M. Dumaine ajoute encore, en réponse à une question en ce sens, que la Bible encourage les contacts entre les adeptes et leurs parents. Il a d’ailleurs vu beaucoup de familles se reformer au sein de l’Eglise. Il y a cependant trois ou quatre familles qui pourraient témoigner qu’elles ont éprouvé des difficultés à ce niveau, alors qu’une quinzaine sont heureuses que leurs enfants fassent partie de l’Eglise.

Mme Dumaine estime que ces difficultés dans le chef des parents résultent de leurs impossibilité d’ac-cepter que leurs enfants aient des convictions différentes.
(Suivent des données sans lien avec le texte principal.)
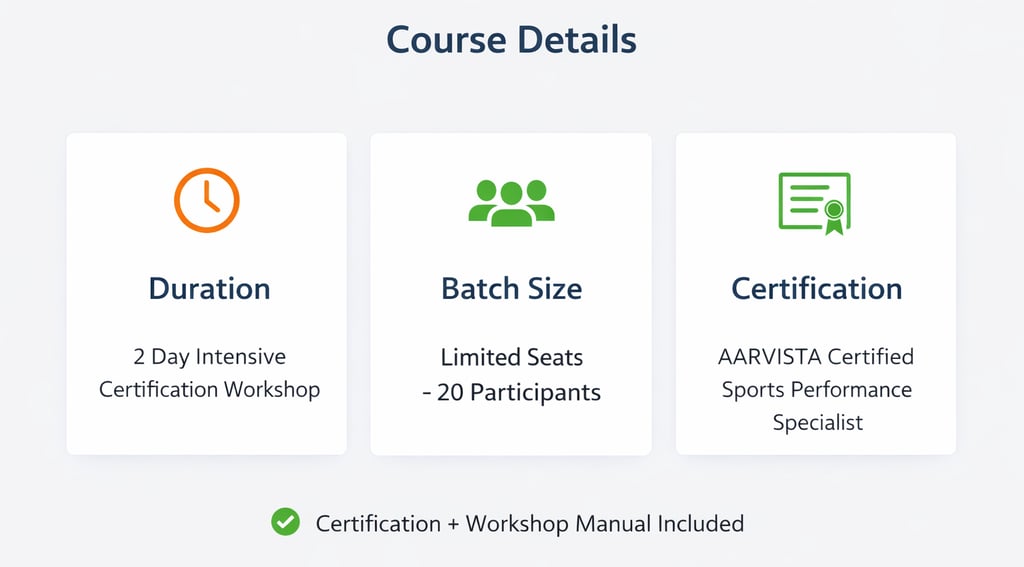Click the word "Details" in the heading
This screenshot has width=1024, height=567.
(577, 40)
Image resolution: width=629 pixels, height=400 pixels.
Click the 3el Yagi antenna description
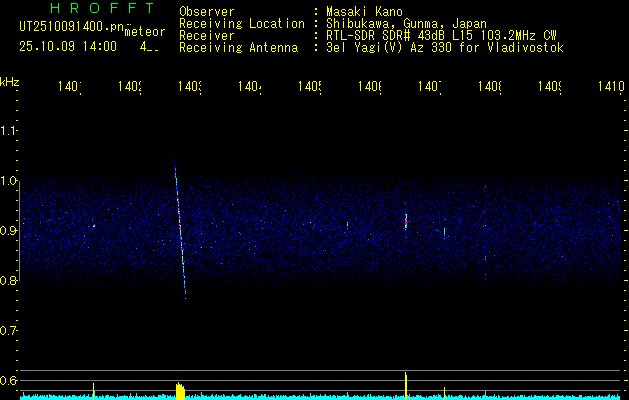[444, 48]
En réponse à une question relative à d’éventuelles tentatives de rupture des relations entre l’adepte et son environnement familial et à l’interprétation du passage de Luc 14, v 26 (" Si quelqu’un vient à moi et s’il ne hait pas son père, sa mère, sa femme, ses enfants, ses frères et ses soeurs, et même sa propre vie, il ne peut être mon disciple "), M. Dumaine fait valoir que ce verset est traduit aussi en utilisant " préférer Dieu à père, mère, ... " dans d’autres traductions bibliques.

Jésus n’a jamais suscité la haine entre individus et demande que l’on honore et prenne soin de ses parents, tout en ayant toujours Dieu dans ses pensées. Il ajoute que le fait de haïr ses parents est totalement aux antipodes de la pensée de Jésus, qui demande que l’on honore et prenne soin de ses parents.
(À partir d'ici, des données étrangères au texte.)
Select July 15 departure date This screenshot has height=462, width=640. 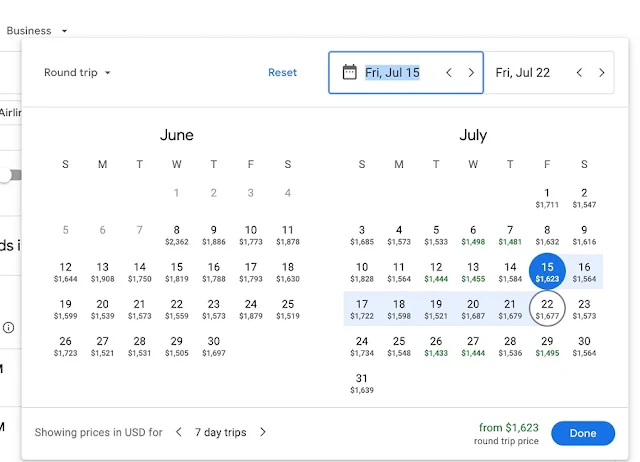[x=547, y=271]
Confronté au témoignage d’un ancien adepte qui raconte s’être sauvé parce qu’il était chargé de veiller à ce que sa compagne n’ait aucun contact qui puisse la détourner de la bonne ligne, qu’il y avait un véritable conditionnement et que le recrutement était intéressé vu que la progression personnelle dans l’Eglise dépendait des moyens financiers rassemblés, M. Dumaine indique que si vingt personnes ont quitté l’assemblée, c’est que le système n’est finalement pas aussi dur que décrit ci-dessus. Il y a peut-être eu, dans les relations au sein de l’Eglise, des blessures affectives qui ont laissé des traces.

De même, le témoin conteste que certaines formes de surveillance s’exercent à l’égard des adeptes et qu’un contrôle de l’adepte se fasse toujours par une personne du même sexe, qu’il ne doive exister aucun secret entre les formateurs, entre les supérieurs et leurs disciples, que l’on pousse les adeptes à habiter dans un même logement pour se contrôler mutuellement et que l’on aille jusqu’à retirer les portes inté-rieures de certains logements.

Interrogé à propos de confidences sollicitées auprès des membres lors de la confession, M. Dumaine indique que la confession est effectivement pratiquée et qu’elle concerne spécifiquement le péché. Pour éviter toute ambiguïté, il est d’ailleurs préféra-ble de se confesser auprès de personnes du même sexe que le sien. C’est ainsi qu’il faut pouvoir se détacher de l’immoralité sexuelle, de la prise de drogues, etc. Même si deux membres ont effectivement déjà été exclus de l’Eglise, ce n’est cependant pas en commettant un péché que l’on s’en trouve exclu. En tout état de cause, les membres sont libres de vivre ou de ne plus vivre une vie chrétienne mais ils peuvent être exclus s’il ne la vivent plus.

A la question de savoir si un membre doit arrêter une relation s’il y a péché dans celle-ci ou si l’autre n’est pas intéressé par la vie de disciple ou décourage l’adepte spirituellement, M. Dumaine répond que cela est repris d’un ancien livret. Le passage cité illustre le fait qu’il faut savoir parler précisément de certaines situations où notre style de vie peut s’opposer à la Bible.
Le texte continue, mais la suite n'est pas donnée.